– Тихо ты, я же сказал: веди себя естественно. У него в туалете есть маленькое окошко. Я открыл шпингалет и подложил карандаш между рамой и подоконником, чтобы оно не закрылось.
В животе у меня словно завязали морской узел.
– Мы не можем. Это незаконно.
Мы зашли за свинарники и одновременно рванули в сторону пшеничного поля, так, словно за нами спустили гончих. Затаившись в зарослях озимой, мы легли на холодную землю.
– Как в той книге, – сказал я, – «Над пропастью во ржи». (На самом деле, конечно, ничего похожего тут не было, и книжку я так и не дочитал, а вспомнил о ней сейчас, чтобы казаться умнее.)
– Это не рожь, это пшеница, – сказал Грек. – Так, слушай сюда: сейчас Косарь пойдет на почту, я засекал время – вернется он только через сорок минут, в двадцать двадцать, понял-нет? У нас полно времени.

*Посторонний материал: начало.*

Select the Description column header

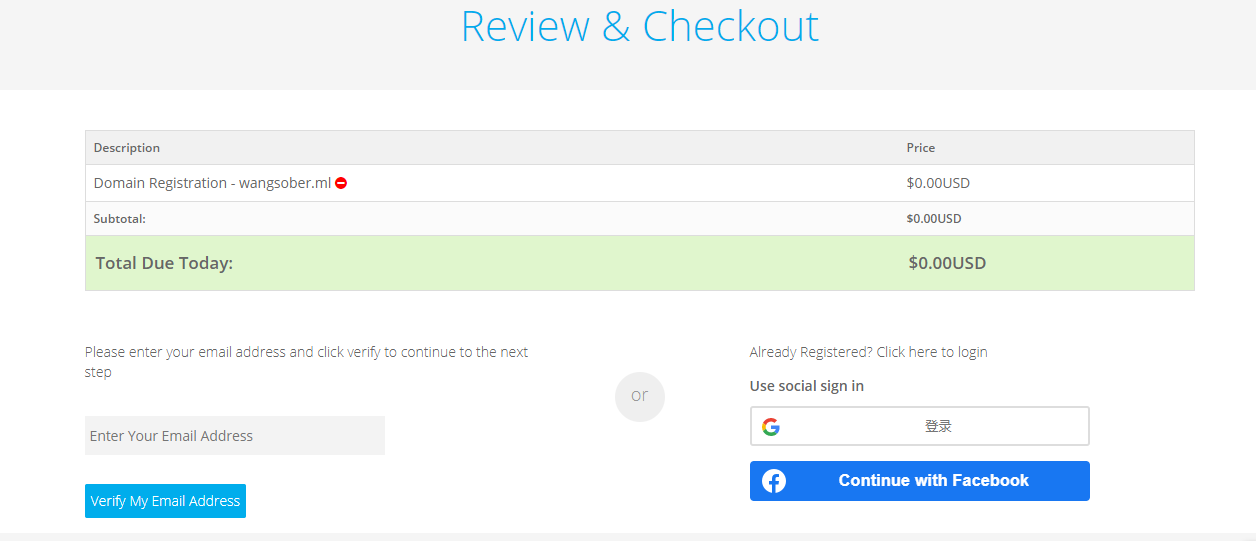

– Знаешь, мне кажется, это плохая идея.
– Это не плохая идея, это ужасная идея. Но это единственная идея. У тебя есть идея получше?
– Да.
– Какая?
– Не делать этого.
– Пффф, «не делать» – это не идея. Мы обойдем дом, ты подсадишь меня. Расслабься ты, мы ведь не обокрасть его собираемся, я просто хочу полистать его бумаги, он ведь пишет письма каждый день, там должны быть черновики или типа того-нет?
– И все же я…
– Тихо. Пригнись. Он идет.
– Зачем мне пригибаться? Я и так лежу на животе во ржи.
– Это пшеница. Тихо.
Темнело, воздух наполнился гулким стрекотом сверчков, мы смотрели вслед уходящему Косарю.
– Идем.
Грек достал свой карманный фонарик. Мы вернулись к дому и стали обходить его по часовой стрелке.
– Вот.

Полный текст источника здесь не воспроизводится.